● **Task directions**: Transcribe the lines below exactly, beginning with the line that holds "Select the 防御力 3+ green quadrant" and ending with the final line, both included. Pictures are to be left out.

*** Block opens ***

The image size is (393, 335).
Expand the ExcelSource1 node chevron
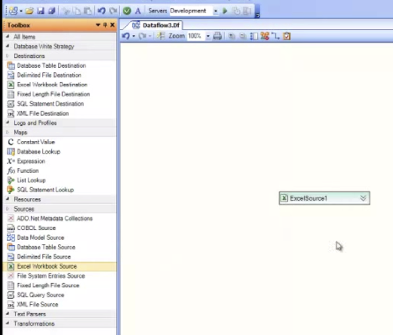coord(363,198)
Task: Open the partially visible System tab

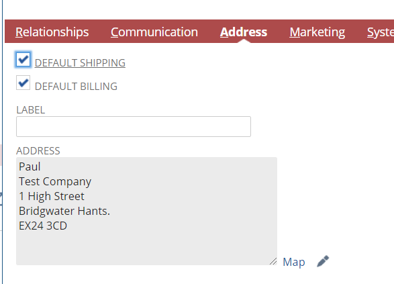Action: coord(380,32)
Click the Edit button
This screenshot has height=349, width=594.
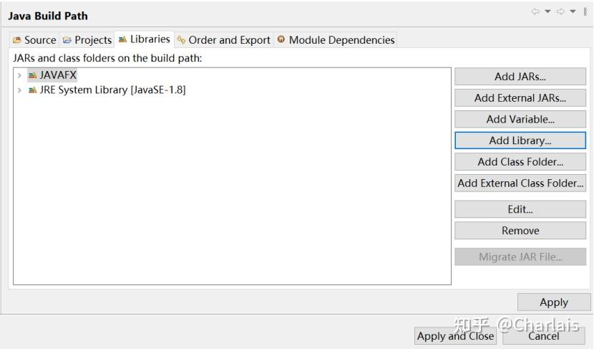[x=520, y=209]
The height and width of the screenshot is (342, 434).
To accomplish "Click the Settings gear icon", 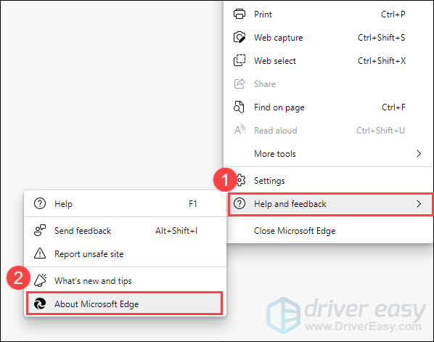I will click(241, 180).
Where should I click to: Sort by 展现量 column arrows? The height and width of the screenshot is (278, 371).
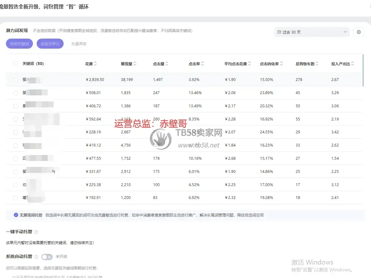(x=135, y=63)
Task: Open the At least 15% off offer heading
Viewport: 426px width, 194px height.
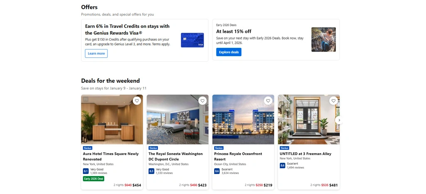Action: (x=234, y=31)
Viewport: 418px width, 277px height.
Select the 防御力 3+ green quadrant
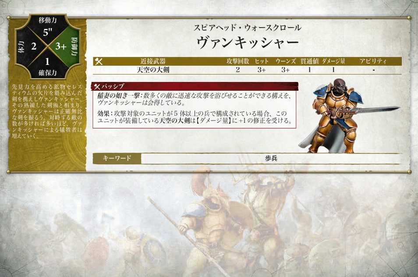click(66, 46)
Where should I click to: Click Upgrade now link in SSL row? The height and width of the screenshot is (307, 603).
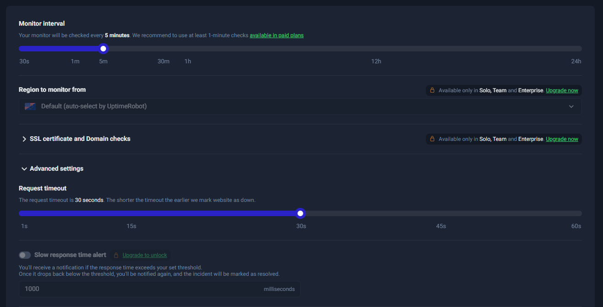tap(562, 139)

*** Block closes ***

● **Completed task**:
Select the 防御力 3+ green quadrant
click(66, 46)
Where should I click to: Click Upgrade now link in SSL row? The height and width of the screenshot is (307, 603).
tap(562, 139)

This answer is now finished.